A trend toward software-only PACS has emerged in the past few months. Software-only PACS permit healthcare institutions to leverage their internal investments in desktop PCs and ultimately install PACS more economically. In September, for instance,

A trend toward software-only PACS has emerged in the past few months. Software-only PACS permit healthcare institutions to leverage their internal investments in desktop PCs and ultimately install PACS more economically.

In September, for instance, Texas Health Resources (THR), the largest integrated nonprofit healthcare organization in Texas, selected Fuji Medical Systems' Synapse software-only PACS as its enterprise-wide source for image and information management.
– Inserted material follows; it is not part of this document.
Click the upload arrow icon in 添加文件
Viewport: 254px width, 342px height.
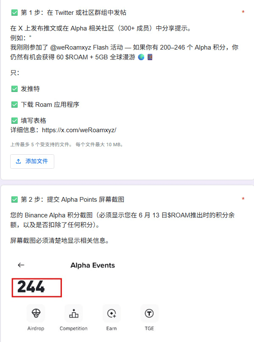tap(18, 161)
This approach allowed THR to install Synapse software without requiring supplementary hardware components, enjoying the benefits of PACS while minimizing capital expenditures.

"I think this is the way PACS will go in the future, because hardware becomes more of a commodity," said Peter McLennan, national marketing manager, Imaging and Information Networks, Fuji Medical Systems. "The true value is in the software."

This variation of the complex PACS world started to become popular when customers began wondering whether the cost of PACS could be reduced if they purchased their own hardware. Fuji now has 30 software-only PACS clients, according to McLennan.

Other big vendors aren't so sure there's always an advantage to a software-only approach.

"What our customers have learned in the last year is that you don't save much money if you buy hardware yourself," said Dean Kaufman, director of Strategic Marketing for Agfa.

"Vendors can get hardware less expensive than any one site can," he said. "Companies buy in volume, with negotiated discounts. Many hardware vendors - monitor, display card, and server vendors - don't even sell to end users. They only do B2B."

Sometimes, buying groups can help.

"Most big or even medium size institutions are members of buying groups," Kaufman said. "They actually get better prices than what we get. And they can pick the equipment they want."

Hardware costs aside, one factor that does limit software-only candidacy is the need for an information technology department.

"It's really not so much the size of the institution, but the internal talent that it has," McLennan said. "If it doesn't have an IT department, we wouldn't recommend a software-only approach. Healthcare institutions are becoming much more savvy about IT."

Smaller hospitals without large IT infrastructures wouldn't be helped by software-only PACS, said Henri "Rik" Primo, director of new business development for Siemens Medical Systems.

"Small hospitals ask vendors for an integrated turnkey system," he said. "They don't want to be bothered because they don't have the support staff."